Heys all, is it true that the doctype declaration must be on the very first line (there mustn’t even be a blank line above it) in order for it to be “working correctly” ?

The doctype declaration should be the very first thing in an HTML document, before the <html> tag.

The doctype declaration is not an HTML tag; it is an instruction to the web browser about what version of the markup language the page is written in.

The doctype declaration refers to a Document Type Definition (DTD). The DTD specifies the rules for the markup language, so that the browsers can render the content correctly.

does it mean that it can be at the second or third line and does not necessary have to be the very first line?

As far as I know you can put as many blank lines before it as you want.
The question is, why would you want to?

http://www.w3schools.com/tags/tag_DOCTYPE.asp

oh no, i just want to be sure that having blank spaces/lines before doctype would be acceptable.

I feel there should not be any blank spaces/lines before the doctype. I never tried with this.

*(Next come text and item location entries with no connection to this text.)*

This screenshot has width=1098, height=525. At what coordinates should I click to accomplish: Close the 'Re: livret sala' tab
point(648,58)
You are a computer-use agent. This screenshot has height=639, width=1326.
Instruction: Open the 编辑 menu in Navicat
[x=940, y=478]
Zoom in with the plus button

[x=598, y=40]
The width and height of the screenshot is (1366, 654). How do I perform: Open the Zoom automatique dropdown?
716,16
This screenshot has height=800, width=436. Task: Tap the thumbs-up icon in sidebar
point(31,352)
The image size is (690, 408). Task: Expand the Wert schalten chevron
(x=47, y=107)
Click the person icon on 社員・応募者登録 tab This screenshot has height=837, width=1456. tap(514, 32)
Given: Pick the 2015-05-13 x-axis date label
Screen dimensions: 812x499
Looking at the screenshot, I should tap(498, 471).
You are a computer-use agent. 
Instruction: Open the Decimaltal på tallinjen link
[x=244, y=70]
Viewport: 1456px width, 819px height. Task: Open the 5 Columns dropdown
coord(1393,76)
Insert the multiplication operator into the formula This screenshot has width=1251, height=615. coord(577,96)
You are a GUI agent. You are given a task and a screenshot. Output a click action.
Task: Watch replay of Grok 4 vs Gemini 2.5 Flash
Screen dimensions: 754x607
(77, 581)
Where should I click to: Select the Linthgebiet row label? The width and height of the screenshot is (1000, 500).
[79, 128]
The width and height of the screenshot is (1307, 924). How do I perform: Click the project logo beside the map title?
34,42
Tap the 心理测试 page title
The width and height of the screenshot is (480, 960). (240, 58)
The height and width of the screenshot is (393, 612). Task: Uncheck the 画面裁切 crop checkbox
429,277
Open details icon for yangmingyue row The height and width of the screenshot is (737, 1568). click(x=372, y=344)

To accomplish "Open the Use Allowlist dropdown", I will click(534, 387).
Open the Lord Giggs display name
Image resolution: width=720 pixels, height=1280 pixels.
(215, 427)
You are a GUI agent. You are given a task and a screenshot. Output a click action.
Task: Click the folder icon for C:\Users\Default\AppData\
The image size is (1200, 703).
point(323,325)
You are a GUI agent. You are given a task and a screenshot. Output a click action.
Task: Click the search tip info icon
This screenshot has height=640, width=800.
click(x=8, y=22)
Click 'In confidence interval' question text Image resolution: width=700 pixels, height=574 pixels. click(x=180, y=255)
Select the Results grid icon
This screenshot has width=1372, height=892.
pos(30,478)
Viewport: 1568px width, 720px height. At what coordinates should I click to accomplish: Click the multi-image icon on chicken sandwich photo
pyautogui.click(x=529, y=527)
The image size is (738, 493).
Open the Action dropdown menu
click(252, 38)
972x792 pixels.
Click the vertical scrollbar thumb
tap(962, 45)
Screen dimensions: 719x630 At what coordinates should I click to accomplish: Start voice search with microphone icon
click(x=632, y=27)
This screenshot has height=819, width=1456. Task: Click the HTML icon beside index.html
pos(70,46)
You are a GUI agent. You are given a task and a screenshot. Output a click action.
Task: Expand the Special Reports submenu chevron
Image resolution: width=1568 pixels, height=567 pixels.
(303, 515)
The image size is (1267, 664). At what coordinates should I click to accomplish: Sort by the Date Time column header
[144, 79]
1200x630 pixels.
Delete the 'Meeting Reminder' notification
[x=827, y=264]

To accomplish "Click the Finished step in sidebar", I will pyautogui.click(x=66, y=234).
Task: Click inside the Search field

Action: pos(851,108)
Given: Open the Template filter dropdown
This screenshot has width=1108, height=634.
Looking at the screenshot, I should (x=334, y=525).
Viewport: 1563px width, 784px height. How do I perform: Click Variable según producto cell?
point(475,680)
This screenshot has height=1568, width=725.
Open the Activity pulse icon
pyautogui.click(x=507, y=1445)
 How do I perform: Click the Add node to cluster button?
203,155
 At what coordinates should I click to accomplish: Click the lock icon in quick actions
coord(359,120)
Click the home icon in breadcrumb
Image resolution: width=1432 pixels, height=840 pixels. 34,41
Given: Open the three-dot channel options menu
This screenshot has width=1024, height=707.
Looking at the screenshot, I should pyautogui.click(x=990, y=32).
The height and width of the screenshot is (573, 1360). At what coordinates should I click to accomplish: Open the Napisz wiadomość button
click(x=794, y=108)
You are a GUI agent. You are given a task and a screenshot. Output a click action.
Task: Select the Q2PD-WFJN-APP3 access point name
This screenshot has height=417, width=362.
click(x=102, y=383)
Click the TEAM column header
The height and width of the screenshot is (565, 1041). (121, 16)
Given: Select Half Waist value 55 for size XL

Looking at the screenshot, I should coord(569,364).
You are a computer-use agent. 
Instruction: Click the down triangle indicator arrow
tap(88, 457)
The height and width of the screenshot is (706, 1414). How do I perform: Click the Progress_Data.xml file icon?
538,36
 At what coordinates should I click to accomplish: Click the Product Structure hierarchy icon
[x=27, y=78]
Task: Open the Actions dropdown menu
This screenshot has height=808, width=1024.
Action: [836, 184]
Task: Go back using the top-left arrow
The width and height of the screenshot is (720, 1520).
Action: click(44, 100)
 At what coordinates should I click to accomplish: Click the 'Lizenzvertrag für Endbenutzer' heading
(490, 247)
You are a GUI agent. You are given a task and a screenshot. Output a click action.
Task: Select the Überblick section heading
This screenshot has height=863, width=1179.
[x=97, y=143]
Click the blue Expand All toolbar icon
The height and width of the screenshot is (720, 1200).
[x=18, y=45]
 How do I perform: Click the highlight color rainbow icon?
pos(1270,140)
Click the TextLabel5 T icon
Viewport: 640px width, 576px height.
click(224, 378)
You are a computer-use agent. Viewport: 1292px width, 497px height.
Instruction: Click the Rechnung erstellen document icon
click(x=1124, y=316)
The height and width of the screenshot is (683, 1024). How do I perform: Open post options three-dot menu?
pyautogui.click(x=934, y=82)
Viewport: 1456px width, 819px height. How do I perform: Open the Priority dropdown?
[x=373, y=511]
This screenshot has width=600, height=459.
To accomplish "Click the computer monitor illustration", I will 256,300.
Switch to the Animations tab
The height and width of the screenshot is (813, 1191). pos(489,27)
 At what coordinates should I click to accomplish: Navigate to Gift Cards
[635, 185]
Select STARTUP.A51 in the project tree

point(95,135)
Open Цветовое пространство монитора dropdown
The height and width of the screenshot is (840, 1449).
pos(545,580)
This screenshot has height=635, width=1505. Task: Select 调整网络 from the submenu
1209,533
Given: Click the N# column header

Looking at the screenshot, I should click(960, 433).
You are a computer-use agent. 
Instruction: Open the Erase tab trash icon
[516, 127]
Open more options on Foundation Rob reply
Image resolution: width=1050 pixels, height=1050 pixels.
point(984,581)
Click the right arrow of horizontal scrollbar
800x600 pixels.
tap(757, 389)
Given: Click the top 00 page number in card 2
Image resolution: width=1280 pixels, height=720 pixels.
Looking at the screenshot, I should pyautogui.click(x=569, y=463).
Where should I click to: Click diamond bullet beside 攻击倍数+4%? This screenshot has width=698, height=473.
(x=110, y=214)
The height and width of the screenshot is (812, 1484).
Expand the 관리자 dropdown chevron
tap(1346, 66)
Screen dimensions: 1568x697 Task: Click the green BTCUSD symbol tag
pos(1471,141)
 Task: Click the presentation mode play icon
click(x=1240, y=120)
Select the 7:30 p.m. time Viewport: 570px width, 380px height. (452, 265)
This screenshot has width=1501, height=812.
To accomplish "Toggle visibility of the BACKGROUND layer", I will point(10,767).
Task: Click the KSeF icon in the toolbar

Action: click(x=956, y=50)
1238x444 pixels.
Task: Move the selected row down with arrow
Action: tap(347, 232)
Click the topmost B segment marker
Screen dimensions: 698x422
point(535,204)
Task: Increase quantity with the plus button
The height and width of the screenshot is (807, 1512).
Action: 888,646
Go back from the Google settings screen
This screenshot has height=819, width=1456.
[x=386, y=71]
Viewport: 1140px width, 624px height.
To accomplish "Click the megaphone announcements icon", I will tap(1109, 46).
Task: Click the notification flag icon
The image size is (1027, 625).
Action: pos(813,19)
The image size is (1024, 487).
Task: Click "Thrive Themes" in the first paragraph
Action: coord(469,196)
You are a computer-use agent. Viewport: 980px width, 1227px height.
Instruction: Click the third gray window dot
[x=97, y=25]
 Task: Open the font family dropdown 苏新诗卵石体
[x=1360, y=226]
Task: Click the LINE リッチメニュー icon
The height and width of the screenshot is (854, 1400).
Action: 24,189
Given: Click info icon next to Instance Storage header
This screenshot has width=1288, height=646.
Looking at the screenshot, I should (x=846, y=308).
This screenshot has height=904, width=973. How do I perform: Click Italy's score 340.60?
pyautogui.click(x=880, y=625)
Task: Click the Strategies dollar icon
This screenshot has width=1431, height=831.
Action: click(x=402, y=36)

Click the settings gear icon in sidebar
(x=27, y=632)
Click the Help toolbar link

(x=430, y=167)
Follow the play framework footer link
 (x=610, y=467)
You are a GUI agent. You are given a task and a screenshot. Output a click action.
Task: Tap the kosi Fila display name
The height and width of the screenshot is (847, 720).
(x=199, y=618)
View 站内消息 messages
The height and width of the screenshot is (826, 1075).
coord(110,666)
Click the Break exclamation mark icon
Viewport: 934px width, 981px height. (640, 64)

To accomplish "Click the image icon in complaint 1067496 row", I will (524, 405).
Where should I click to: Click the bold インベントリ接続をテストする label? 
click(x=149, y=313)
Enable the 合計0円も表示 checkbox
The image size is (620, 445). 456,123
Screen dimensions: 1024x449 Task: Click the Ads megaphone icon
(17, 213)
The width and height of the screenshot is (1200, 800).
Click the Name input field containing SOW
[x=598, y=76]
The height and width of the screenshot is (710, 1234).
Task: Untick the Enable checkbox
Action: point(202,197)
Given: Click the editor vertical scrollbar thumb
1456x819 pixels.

Sorry but that W3schools page is full of it. As usual.

Browsers do NOT check to see what kind of markup you’re using. They use the MIME type (sent by your server) to determine if the page is plain text, html, or something else. IE including 9 do not understand the application xhtml+xml MIME type. If you are sending “XHTML” doctyped pages to a browser but are setting text/html as your MIME-type, the browser will consider your page as HTML with errors (closing slashes etc will be ignored as errors). IE will ask you if you want to open the document in something else, like another browser or whatever application you’ve got running.

Browsers do NOT read the DTD. This is why <!doctype html> works all the way back to IE5. However, sending only the first line of the doctype without the reference url WILL put IE into Quirks Mode and possibly the Almost-Standards modes other browsers have… only because they consider it an incomplete doctype. The DTD is for you and the validator.

If you do not want various versions of IE6 to go into Quirks Mode, set your doctype to char1 line1. IE7 I’m not so sure— IE7 has the <?xml?> prologue bug fixed (does not send IE7 into Quirks Mode) but ordinary comments before the doctype can still put IE7 into Quirks Mode.

As far as I’m concerned, if your back-end language is throwing whitespace and newlines before the doctype, consider it the first place to check if you are getting strange errors in IE.

ok so basically the problem is IE6 and possible IE7? the other browsers would not suffer any problems if there are white spaces or not before the doctype declaration right?

So far as I know, this is specifically an IE problem… because of Microsoft’s decision to use the absence/presence of a doctype for “doctype switching”… where older sites without doctypes are rendered the way they were meant back in the 90’s, while sites with a doctype are assumed to be created in this millenium and therefore get “Standards” rendering. (that’s “standards” with quotes around it of course… this is Microsoft we’re talking about…)

Most other browsers seem to have a not-quite-standards rendering mode for no doctype at all, but I haven’t seen anything caused by whitespace/newlines there… even the excessive whitespace and newlines caused by sites outputted by JSP.